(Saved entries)
· · ·

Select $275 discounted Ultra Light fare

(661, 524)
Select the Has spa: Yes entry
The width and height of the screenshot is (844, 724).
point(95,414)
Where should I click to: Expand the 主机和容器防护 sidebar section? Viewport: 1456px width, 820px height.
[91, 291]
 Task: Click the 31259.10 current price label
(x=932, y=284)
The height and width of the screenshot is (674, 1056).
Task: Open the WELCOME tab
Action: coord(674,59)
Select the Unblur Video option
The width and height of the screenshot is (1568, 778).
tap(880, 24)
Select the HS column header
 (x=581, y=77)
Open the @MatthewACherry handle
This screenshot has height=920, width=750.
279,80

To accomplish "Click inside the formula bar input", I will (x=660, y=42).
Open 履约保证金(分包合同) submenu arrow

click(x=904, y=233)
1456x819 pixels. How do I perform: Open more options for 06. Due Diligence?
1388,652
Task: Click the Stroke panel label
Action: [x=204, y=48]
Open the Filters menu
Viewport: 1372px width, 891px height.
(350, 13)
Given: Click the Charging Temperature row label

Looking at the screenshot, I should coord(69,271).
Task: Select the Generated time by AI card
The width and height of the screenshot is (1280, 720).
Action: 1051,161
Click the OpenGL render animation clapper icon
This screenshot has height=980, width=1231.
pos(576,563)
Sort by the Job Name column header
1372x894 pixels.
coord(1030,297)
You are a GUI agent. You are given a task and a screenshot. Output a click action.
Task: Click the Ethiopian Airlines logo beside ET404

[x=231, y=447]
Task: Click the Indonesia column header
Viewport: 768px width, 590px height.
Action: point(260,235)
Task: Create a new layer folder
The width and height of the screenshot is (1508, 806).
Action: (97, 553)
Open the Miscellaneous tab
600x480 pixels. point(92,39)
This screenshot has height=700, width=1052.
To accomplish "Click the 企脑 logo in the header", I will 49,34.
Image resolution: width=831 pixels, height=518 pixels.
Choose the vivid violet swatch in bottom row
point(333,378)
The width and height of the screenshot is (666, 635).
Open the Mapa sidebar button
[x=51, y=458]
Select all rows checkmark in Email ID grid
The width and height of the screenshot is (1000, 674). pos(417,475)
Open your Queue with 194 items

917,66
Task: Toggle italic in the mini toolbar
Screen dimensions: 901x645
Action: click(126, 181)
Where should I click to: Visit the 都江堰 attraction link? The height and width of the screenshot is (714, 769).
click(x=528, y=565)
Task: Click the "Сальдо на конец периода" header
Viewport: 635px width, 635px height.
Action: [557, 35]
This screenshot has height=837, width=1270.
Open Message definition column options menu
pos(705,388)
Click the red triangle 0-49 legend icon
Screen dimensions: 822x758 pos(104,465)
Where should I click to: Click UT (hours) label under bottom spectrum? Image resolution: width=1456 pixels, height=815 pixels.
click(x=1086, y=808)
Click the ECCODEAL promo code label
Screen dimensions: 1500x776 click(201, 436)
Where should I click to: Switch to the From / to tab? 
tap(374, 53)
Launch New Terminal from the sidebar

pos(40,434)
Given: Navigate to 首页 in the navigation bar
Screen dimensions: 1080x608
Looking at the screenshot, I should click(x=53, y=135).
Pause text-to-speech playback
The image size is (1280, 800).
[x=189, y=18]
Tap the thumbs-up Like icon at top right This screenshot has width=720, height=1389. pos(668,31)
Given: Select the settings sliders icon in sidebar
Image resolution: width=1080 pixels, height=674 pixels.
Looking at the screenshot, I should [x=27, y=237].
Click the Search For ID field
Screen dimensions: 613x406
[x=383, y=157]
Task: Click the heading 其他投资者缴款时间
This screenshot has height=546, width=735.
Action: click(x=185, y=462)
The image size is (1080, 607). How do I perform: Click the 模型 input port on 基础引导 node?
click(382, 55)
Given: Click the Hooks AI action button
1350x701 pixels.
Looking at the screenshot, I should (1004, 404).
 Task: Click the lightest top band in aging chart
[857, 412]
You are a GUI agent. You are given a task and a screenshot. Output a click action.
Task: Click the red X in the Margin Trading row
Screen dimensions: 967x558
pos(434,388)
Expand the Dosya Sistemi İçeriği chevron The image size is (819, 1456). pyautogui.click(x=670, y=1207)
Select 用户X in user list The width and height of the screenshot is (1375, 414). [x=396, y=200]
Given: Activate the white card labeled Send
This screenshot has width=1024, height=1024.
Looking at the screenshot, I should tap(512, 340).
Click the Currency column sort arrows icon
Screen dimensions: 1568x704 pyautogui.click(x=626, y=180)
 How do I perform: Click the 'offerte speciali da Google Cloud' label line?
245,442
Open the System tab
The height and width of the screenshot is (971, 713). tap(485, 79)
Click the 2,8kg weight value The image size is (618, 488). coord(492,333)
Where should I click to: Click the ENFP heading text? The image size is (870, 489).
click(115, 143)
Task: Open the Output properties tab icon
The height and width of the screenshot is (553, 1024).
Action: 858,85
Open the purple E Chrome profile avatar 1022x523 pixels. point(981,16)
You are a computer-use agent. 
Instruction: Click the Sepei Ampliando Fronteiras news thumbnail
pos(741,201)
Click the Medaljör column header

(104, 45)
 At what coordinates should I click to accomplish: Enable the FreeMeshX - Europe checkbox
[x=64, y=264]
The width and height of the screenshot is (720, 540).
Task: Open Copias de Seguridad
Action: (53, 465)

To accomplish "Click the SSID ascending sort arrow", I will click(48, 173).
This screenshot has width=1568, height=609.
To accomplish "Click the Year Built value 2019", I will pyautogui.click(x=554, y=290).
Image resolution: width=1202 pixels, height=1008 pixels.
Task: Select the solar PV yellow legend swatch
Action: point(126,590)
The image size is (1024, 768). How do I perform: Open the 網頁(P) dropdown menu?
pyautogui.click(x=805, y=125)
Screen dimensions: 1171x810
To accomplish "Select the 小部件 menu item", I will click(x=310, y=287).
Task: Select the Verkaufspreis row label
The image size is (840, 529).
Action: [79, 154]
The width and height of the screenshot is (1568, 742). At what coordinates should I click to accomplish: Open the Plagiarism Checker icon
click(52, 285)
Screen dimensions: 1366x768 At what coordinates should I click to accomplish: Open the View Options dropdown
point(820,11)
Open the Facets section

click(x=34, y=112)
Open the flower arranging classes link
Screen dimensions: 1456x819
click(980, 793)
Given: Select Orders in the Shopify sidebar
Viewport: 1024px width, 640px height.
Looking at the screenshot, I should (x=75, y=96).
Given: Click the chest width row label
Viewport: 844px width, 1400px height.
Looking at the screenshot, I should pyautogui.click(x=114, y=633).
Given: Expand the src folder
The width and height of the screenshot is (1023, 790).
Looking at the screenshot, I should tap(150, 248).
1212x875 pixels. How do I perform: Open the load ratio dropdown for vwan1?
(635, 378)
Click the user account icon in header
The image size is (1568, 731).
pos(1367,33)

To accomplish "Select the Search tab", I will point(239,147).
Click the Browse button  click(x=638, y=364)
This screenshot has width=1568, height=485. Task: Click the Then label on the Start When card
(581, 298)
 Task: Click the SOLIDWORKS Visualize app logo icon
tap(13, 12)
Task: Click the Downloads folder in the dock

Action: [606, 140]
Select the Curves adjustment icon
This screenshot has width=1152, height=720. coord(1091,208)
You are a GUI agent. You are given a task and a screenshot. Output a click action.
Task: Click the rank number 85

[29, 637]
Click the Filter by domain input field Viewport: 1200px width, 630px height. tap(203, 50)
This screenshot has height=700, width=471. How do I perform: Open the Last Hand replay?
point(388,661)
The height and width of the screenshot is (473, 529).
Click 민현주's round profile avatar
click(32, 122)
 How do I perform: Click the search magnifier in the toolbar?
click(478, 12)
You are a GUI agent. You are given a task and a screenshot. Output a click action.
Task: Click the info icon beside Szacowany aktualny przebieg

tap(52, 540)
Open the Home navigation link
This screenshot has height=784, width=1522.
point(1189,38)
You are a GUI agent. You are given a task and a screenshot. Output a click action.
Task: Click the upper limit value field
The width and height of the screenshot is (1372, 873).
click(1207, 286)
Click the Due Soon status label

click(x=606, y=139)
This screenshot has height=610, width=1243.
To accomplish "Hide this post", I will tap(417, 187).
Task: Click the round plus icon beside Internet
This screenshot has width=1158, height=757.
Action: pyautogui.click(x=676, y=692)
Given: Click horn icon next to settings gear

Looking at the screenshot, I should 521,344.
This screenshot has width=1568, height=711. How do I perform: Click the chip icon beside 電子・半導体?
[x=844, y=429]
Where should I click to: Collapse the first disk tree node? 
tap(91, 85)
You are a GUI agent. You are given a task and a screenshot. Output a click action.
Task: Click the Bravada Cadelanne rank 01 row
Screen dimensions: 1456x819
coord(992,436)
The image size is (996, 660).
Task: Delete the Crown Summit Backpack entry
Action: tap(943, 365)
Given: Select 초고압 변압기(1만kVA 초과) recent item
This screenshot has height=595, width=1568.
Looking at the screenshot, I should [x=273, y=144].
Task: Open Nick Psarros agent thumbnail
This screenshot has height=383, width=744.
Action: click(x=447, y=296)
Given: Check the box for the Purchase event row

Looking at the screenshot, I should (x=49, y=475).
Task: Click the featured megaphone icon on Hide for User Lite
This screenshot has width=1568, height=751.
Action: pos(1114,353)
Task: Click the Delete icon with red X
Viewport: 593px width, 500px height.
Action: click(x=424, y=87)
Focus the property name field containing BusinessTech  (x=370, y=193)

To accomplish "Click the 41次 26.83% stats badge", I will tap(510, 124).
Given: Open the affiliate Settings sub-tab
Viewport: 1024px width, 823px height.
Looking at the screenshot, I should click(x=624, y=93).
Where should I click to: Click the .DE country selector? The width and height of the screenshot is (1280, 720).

· · ·

-- Your task --
Above are the entries; copy out every line among them that contains the word "field".

-- Expected answer --
Click the Search For ID field
Click the Filter by domain input field Viewport: 1200px width, 630px height. tap(203, 50)
Task: Click the upper limit value field
Focus the property name field containing BusinessTech  (x=370, y=193)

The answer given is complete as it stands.